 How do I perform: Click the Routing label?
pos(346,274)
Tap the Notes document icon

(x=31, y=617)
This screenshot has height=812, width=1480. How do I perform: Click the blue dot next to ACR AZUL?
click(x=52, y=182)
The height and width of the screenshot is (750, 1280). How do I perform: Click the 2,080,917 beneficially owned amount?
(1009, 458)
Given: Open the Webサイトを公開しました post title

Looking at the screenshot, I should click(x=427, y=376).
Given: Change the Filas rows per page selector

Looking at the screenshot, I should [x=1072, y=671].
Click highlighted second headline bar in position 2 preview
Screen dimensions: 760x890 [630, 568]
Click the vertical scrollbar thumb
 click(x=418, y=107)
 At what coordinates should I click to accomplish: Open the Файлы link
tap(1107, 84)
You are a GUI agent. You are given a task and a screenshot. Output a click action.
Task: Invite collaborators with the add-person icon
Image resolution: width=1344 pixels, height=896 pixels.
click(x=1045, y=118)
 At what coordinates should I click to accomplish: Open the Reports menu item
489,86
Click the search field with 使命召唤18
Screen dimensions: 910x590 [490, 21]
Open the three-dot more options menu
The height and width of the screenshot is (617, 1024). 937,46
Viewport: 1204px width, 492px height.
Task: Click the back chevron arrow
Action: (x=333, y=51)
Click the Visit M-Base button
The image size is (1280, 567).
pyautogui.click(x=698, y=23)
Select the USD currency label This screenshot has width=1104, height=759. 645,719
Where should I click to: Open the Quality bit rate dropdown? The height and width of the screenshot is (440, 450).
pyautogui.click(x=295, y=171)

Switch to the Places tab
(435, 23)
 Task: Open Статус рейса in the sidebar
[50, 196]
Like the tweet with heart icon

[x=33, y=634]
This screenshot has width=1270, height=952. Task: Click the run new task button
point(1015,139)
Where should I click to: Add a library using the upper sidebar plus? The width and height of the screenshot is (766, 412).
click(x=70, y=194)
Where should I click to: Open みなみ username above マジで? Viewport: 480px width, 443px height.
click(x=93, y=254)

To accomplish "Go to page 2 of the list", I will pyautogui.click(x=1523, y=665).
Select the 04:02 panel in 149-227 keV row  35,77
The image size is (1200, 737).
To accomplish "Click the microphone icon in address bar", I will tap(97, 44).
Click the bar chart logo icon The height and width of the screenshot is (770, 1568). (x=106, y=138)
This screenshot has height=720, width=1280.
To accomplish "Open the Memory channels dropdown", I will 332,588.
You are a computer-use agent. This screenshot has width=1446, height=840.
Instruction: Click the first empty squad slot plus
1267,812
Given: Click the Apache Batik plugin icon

**What to produce**. From the first line to the last, return the data exactly.

**Solution to this task**.
 How do I perform: Click the Routing label?
pos(346,274)
Tap the Notes document icon

(x=31, y=617)
This screenshot has height=812, width=1480. How do I perform: Click the blue dot next to ACR AZUL?
click(x=52, y=182)
The height and width of the screenshot is (750, 1280). How do I perform: Click the 2,080,917 beneficially owned amount?
(1009, 458)
Given: Open the Webサイトを公開しました post title

Looking at the screenshot, I should click(x=427, y=376).
Given: Change the Filas rows per page selector

Looking at the screenshot, I should [x=1072, y=671].
Click highlighted second headline bar in position 2 preview
Screen dimensions: 760x890 [630, 568]
Click the vertical scrollbar thumb
 click(x=418, y=107)
 At what coordinates should I click to accomplish: Open the Файлы link
tap(1107, 84)
You are a GUI agent. You are given a task and a screenshot. Output a click action.
Task: Invite collaborators with the add-person icon
Image resolution: width=1344 pixels, height=896 pixels.
click(x=1045, y=118)
 At what coordinates should I click to accomplish: Open the Reports menu item
489,86
Click the search field with 使命召唤18
Screen dimensions: 910x590 [490, 21]
Open the three-dot more options menu
The height and width of the screenshot is (617, 1024). 937,46
Viewport: 1204px width, 492px height.
Task: Click the back chevron arrow
Action: (x=333, y=51)
Click the Visit M-Base button
The image size is (1280, 567).
pyautogui.click(x=698, y=23)
Select the USD currency label This screenshot has width=1104, height=759. 645,719
Where should I click to: Open the Quality bit rate dropdown? The height and width of the screenshot is (440, 450).
pyautogui.click(x=295, y=171)

Switch to the Places tab
(435, 23)
 Task: Open Статус рейса in the sidebar
[50, 196]
Like the tweet with heart icon

[x=33, y=634]
This screenshot has width=1270, height=952. Task: Click the run new task button
point(1015,139)
Where should I click to: Add a library using the upper sidebar plus? The width and height of the screenshot is (766, 412).
click(x=70, y=194)
Where should I click to: Open みなみ username above マジで? Viewport: 480px width, 443px height.
click(x=93, y=254)

To accomplish "Go to page 2 of the list", I will pyautogui.click(x=1523, y=665).
Select the 04:02 panel in 149-227 keV row  35,77
The image size is (1200, 737).
To accomplish "Click the microphone icon in address bar", I will tap(97, 44).
Click the bar chart logo icon The height and width of the screenshot is (770, 1568). (x=106, y=138)
This screenshot has height=720, width=1280.
To accomplish "Open the Memory channels dropdown", I will 332,588.
You are a computer-use agent. This screenshot has width=1446, height=840.
Instruction: Click the first empty squad slot plus
1267,812
Given: Click the Apache Batik plugin icon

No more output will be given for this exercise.